• _YOUR ASSIGNMENT_:
Lines from the entries below that hold "Join" form the answer; copy all of them.

====== DATA RECORDS ======

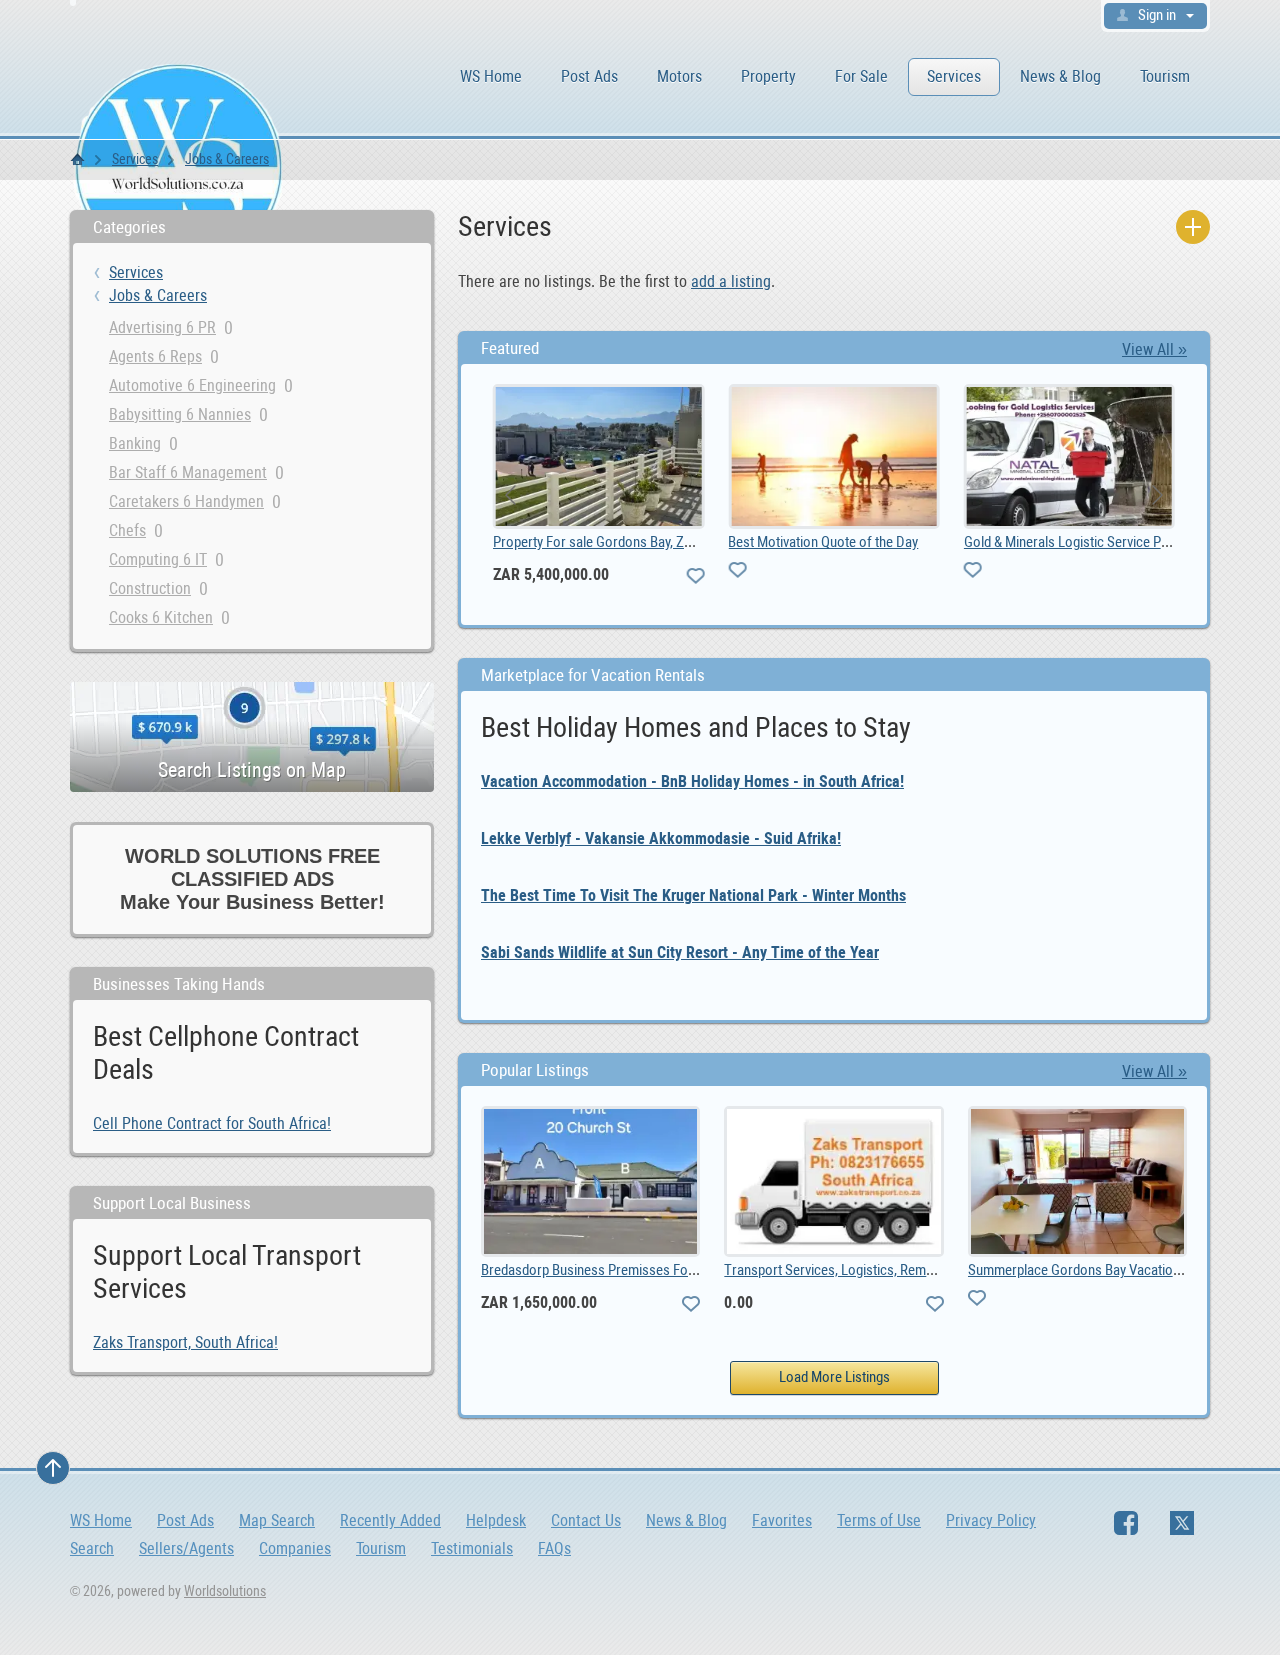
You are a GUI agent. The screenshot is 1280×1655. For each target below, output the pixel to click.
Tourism (1165, 76)
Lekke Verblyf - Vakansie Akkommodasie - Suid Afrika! (661, 838)
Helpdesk (496, 1520)
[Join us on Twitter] (1182, 1523)
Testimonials (472, 1548)
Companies (295, 1548)
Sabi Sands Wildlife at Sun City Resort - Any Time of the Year (680, 952)
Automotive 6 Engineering (192, 385)
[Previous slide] (512, 495)
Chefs (127, 530)
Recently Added (390, 1520)
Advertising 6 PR (162, 327)
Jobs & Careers (227, 159)
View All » (1154, 349)
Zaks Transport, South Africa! (185, 1342)
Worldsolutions (225, 1591)
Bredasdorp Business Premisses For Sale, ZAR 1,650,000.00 (654, 1270)
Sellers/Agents (186, 1548)
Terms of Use (879, 1520)
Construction (150, 588)
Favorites (782, 1520)
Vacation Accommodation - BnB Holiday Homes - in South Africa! (692, 781)
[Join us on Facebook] (1126, 1523)
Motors (679, 76)
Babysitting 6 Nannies (180, 414)
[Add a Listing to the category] (1193, 227)
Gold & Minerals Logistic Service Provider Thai (1097, 542)
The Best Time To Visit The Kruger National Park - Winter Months (693, 895)
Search (92, 1548)
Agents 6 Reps (155, 356)
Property (768, 76)
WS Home (491, 76)
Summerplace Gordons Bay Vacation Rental (1093, 1270)
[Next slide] (1156, 495)
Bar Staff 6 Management (188, 472)
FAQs (554, 1548)
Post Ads (589, 76)
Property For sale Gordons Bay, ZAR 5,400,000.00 (635, 542)
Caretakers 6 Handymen (186, 501)
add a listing (731, 281)
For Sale (861, 76)
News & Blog (1060, 76)
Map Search (277, 1520)
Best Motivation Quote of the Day (823, 542)
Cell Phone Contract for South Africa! (212, 1123)
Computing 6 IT (158, 559)
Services (954, 76)
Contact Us (586, 1520)
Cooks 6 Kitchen (161, 617)
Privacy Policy (991, 1520)
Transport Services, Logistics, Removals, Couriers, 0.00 (884, 1270)
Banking (135, 443)
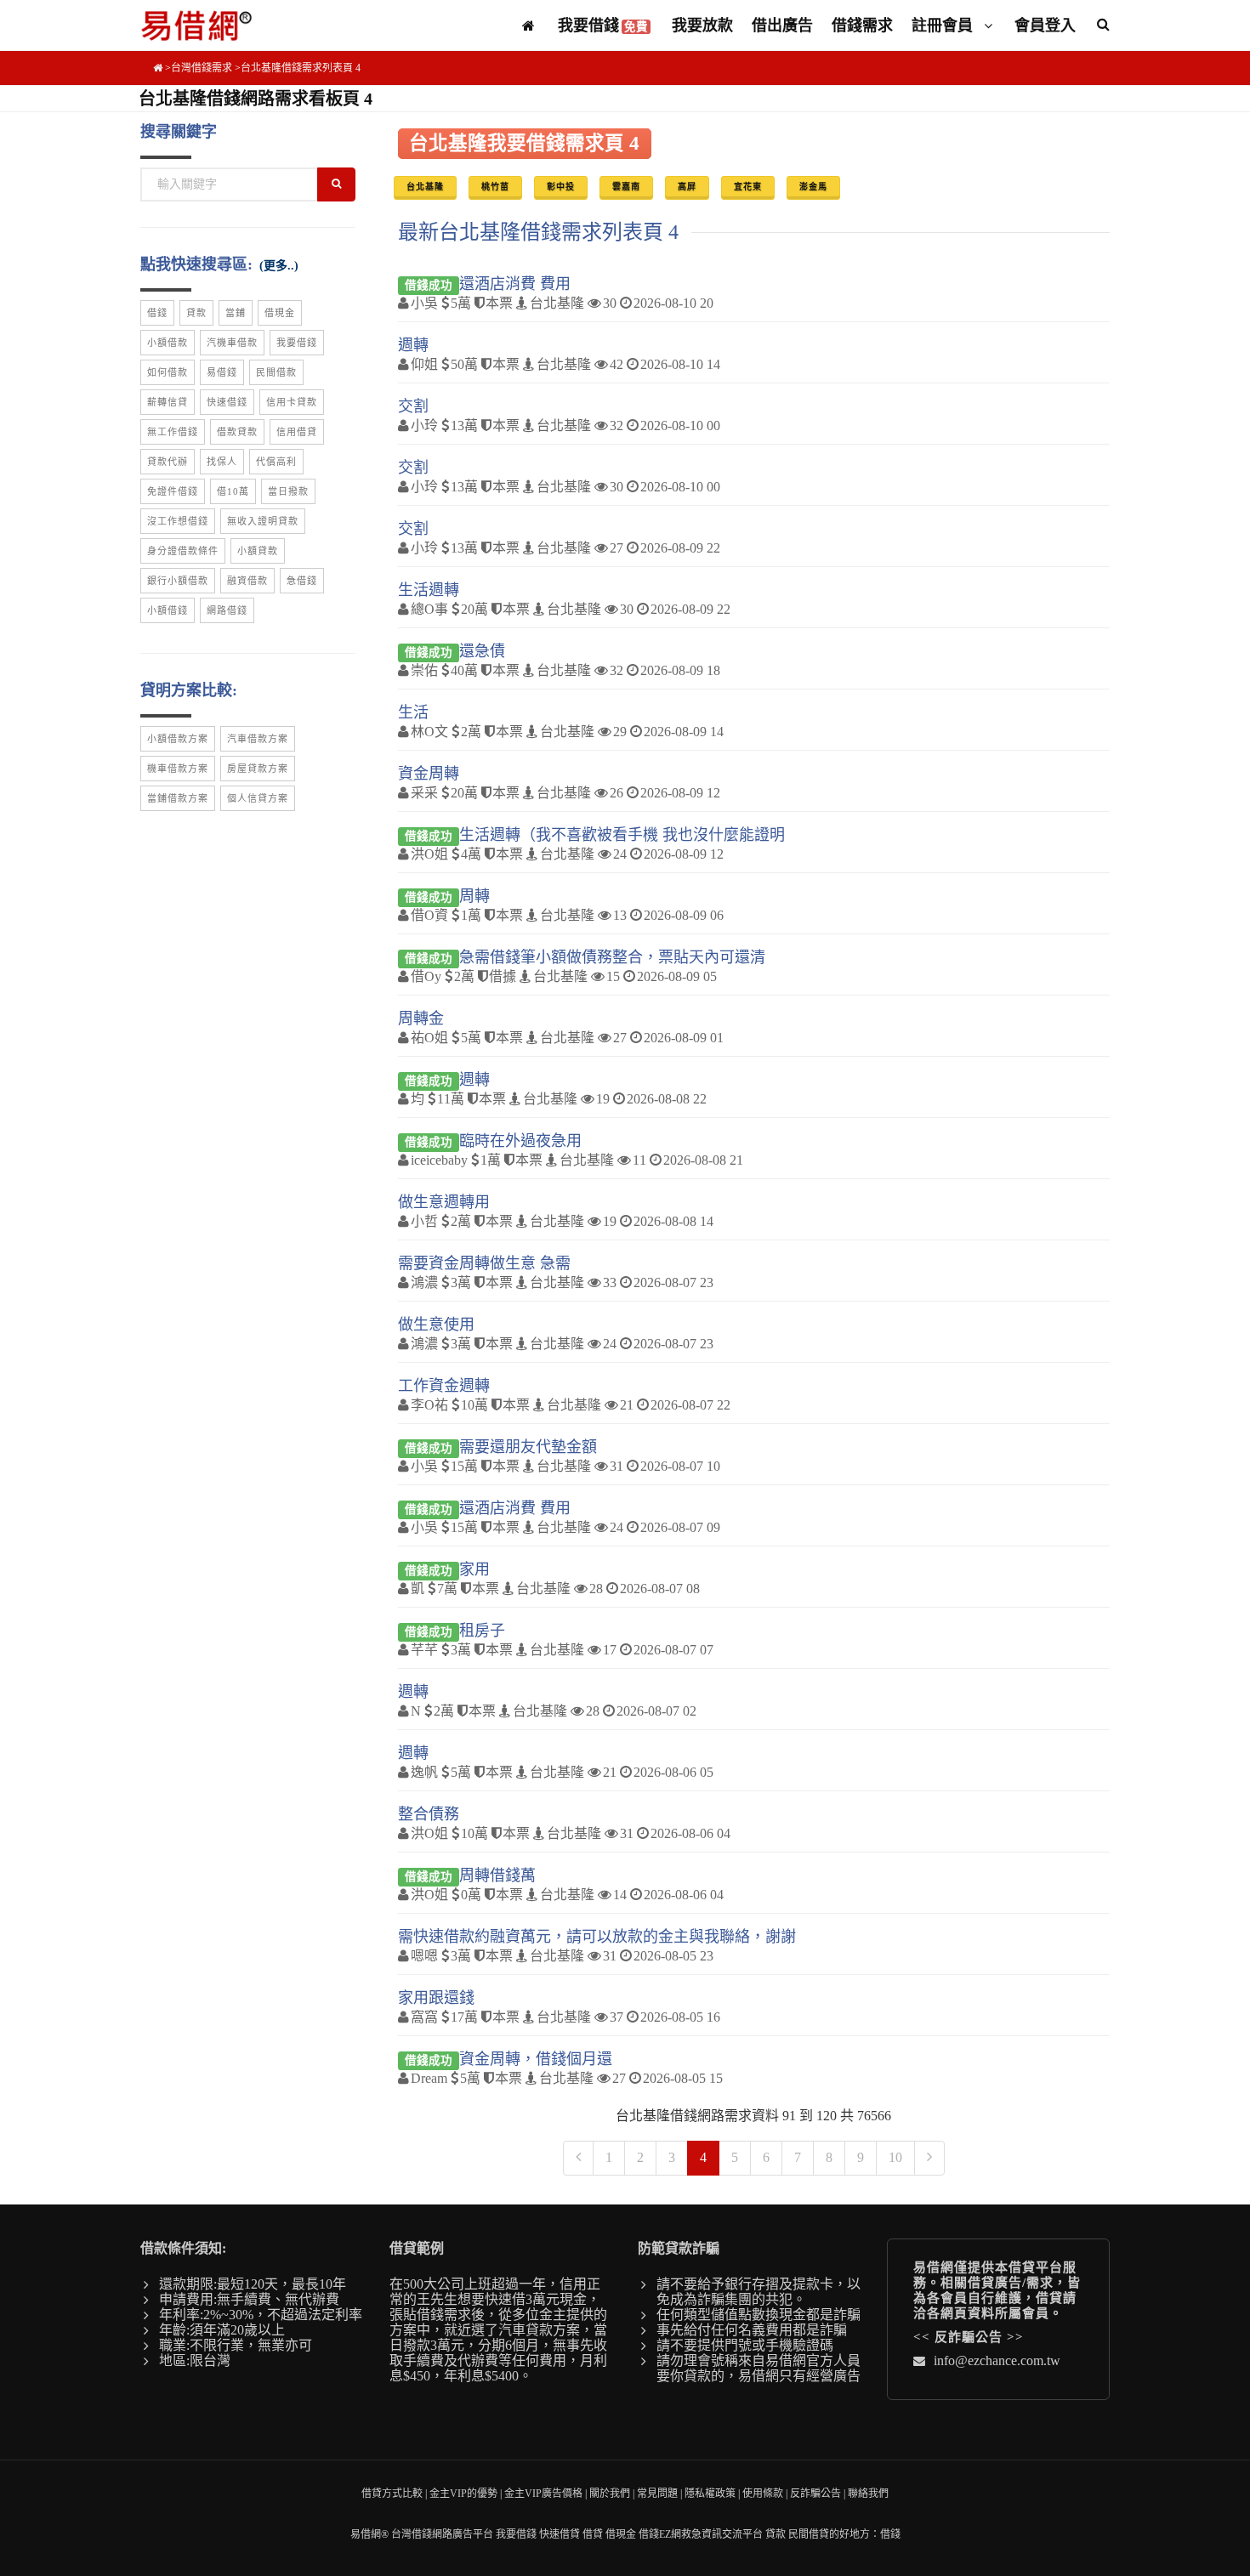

======

• _SOLUTION FOR THIS PROBLEM_:
[Join us on Twitter] (1182, 1523)
[Join us on Facebook] (1126, 1523)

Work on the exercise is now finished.